The nocache command is the general answer to this problem! It is also in Debian and Ubuntu 13.10 (Saucy Salamander).

Thanks, Peter, for alerting us to the --drop-cache" option in rsync. But that was rejected upstream (Bug 9560 – drop-cache option), in favor of a more general solution for this: the new "nocache" command based on the rsync work with fadvise.

You just prepend "nocache" to any command you want. It also has nice utilities for describing and modifying the cache status of files.
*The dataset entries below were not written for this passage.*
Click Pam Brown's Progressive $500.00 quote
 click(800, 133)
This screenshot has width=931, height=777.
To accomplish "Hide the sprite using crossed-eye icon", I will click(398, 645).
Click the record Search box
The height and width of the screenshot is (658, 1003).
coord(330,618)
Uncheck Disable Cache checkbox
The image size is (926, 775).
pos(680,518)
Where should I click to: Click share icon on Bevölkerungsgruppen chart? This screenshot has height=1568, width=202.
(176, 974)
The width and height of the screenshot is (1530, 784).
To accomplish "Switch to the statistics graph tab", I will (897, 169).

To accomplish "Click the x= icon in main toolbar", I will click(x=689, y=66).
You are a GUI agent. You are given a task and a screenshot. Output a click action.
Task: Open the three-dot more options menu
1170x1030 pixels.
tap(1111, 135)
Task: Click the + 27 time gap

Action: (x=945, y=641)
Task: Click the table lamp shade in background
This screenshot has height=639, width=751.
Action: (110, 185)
For example, here are the effects with and without nocache:

$ ./cachestats ~/file.mp3
pages in cache: 154/1945 (7.9%)  [filesize=7776.2K, pagesize=4K]
$ ./nocache cp ~/file.mp3 /tmp
$ ./cachestats ~/file.mp3
pages in cache: 154/1945 (7.9%)  [filesize=7776.2K, pagesize=4K]\
$ cp ~/file.mp3 /tmp
$ ./cachestats ~/file.mp3
pages in cache: 1945/1945 (100.0%)  [filesize=7776.2K, pagesize=4K]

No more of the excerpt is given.